Italy's Democratic Party, the largest centre-left political movement, has supported technocrat Prime Minister Mario Monti's sweeping pension and structural reforms and austerity measures despite misgivings about the impact on growth and employment.

That makes the left somewhat schizophrenic about what is happening in Greece.

"The Greek riots are just the tip of the iceberg of a failed policy that focuses totally on public accounts and ignores the real economic issues of growth and jobs," said Stefano Fassina, the party's top economic adviser.

"The conservative government in Berlin is primarily responsible for imposing this cure. All of Europe is in recession because of it," Fassina said.

Germany's opposition Social Democrats (SPD) advocate a different policy mix to revive growth and jobs but they are cautious about challenging Chancellor Angela Merkel's tough line on Greece, which polls show is widely popular.

"A country that is weakened again and again ultimately won't have the power to service its debt," said Andrea Nahles, the SPD's general secretary. "This is exactly what is happening now in Greece. It is a vicious circle that must be broken."

Finland's centre-left Social Democrats and the Left Alliance are part of a coalition government that has insisted on strict conditionality and collateral in return for loans to Greece.

Given popular frustration over bailouts it would be political suicide to sound too sympathetic towards Greek workers. Instead, they are criticizing job cuts by Nokia and others in Finland.

The European Trade Union Confederation, the umbrella group for organized labour around the continent, has had little success in trying to mobilize workers Europe-wide against austerity. Apart from one big demonstration in Brussels, protests have largely been confined to national issues.

ETUC Secretary General Bernadette Segol criticized the so-called troika of European Commission, European Central Bank and IMF for imposing ever deeper cuts on Greece and said she feared "a big clash and contagion" if Athens eventually defaulted.

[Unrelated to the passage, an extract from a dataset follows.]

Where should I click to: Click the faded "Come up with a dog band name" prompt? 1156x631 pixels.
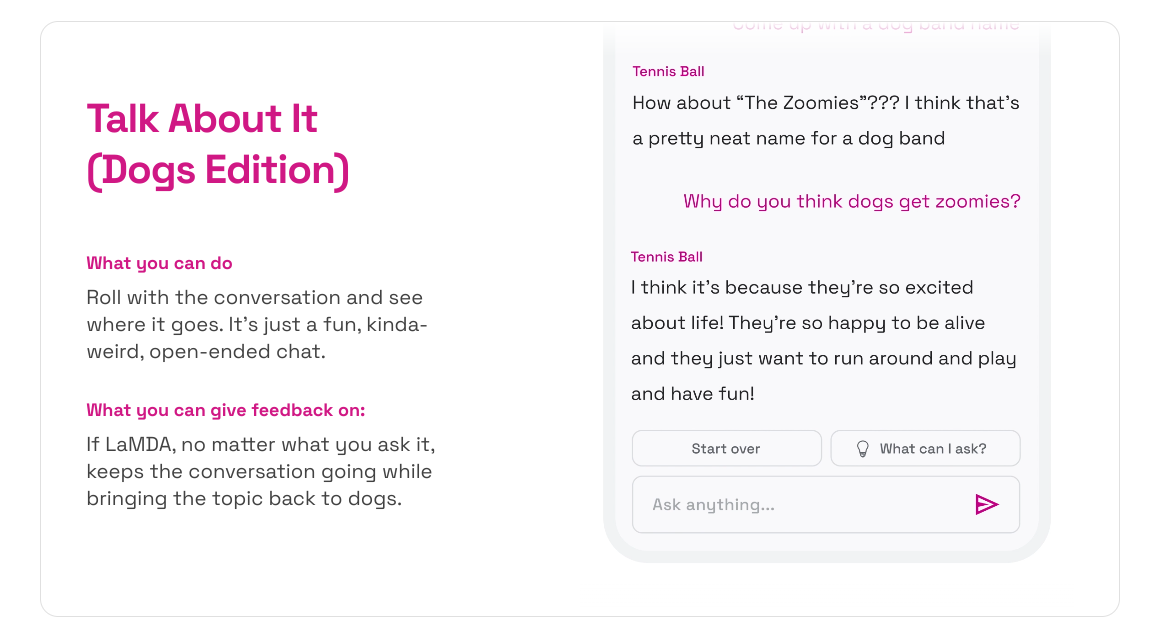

"It's not the right course, it's not going to lead to a solution for Greece and the Greek people," Segol said.

There is little solidarity with Greece in central European countries that lived through a harsh transition from communism to the market economy in the 1990s and are still poorer per capita than the Greeks today.

Slovakia refused to contribute to the first Greek bailout for that reason. A Slovak official noted that even after the planned minimum wage cut, Greece's would still be higher than Spain's, which has not had to request assistance, and far higher than Portugal's.

In Lithuania, where a centre-right government cut wages and benefits during a 2009-2010 financial crisis, the leader of the main centre-left party said Greeks had spent themselves into this mess and had to take their medicine now.

"Greece has no escape but to implement strict austerity measures or to face bankruptcy. It can't save itself without outside assistance," Algirdas Butkevicius, leader of the Lithuanian Social Democrat Party, said.

"Maybe it's not good to cut the minimum wage, but Greece's spending on pensions has been very generous compared with the rest of Europe," he said.